> Task prompt
Write out exactly the lines from the line that contains "Manufacturers (1445, 64)" through the final line of the listing below, and no others.

> Data to process
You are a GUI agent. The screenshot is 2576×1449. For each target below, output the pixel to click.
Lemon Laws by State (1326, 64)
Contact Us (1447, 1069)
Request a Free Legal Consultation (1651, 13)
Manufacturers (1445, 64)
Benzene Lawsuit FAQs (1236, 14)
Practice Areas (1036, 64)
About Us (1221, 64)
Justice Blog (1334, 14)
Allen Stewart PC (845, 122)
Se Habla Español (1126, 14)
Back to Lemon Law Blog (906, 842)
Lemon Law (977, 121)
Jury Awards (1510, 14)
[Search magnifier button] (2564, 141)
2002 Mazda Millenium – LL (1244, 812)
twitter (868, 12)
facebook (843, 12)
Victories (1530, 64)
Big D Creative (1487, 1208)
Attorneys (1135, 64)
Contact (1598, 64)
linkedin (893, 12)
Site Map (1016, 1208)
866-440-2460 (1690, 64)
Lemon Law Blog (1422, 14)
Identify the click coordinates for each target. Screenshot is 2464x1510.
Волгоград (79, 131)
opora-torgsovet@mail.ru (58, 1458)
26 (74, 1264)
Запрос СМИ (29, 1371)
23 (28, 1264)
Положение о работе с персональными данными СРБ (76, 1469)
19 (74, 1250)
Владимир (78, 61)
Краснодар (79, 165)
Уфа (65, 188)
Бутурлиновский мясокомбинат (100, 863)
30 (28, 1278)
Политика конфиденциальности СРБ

> Result of the task
Manufacturers (1445, 64)
Benzene Lawsuit FAQs (1236, 14)
Practice Areas (1036, 64)
About Us (1221, 64)
Justice Blog (1334, 14)
Allen Stewart PC (845, 122)
Se Habla Español (1126, 14)
Back to Lemon Law Blog (906, 842)
Lemon Law (977, 121)
Jury Awards (1510, 14)
[Search magnifier button] (2564, 141)
2002 Mazda Millenium – LL (1244, 812)
twitter (868, 12)
facebook (843, 12)
Victories (1530, 64)
Big D Creative (1487, 1208)
Attorneys (1135, 64)
Contact (1598, 64)
linkedin (893, 12)
Site Map (1016, 1208)
866-440-2460 (1690, 64)
Lemon Law Blog (1422, 14)
Identify the click coordinates for each target. Screenshot is 2464x1510.
Волгоград (79, 131)
opora-torgsovet@mail.ru (58, 1458)
26 (74, 1264)
Запрос СМИ (29, 1371)
23 (28, 1264)
Положение о работе с персональными данными СРБ (76, 1469)
19 (74, 1250)
Владимир (78, 61)
Краснодар (79, 165)
Уфа (65, 188)
Бутурлиновский мясокомбинат (100, 863)
30 (28, 1278)
Политика конфиденциальности СРБ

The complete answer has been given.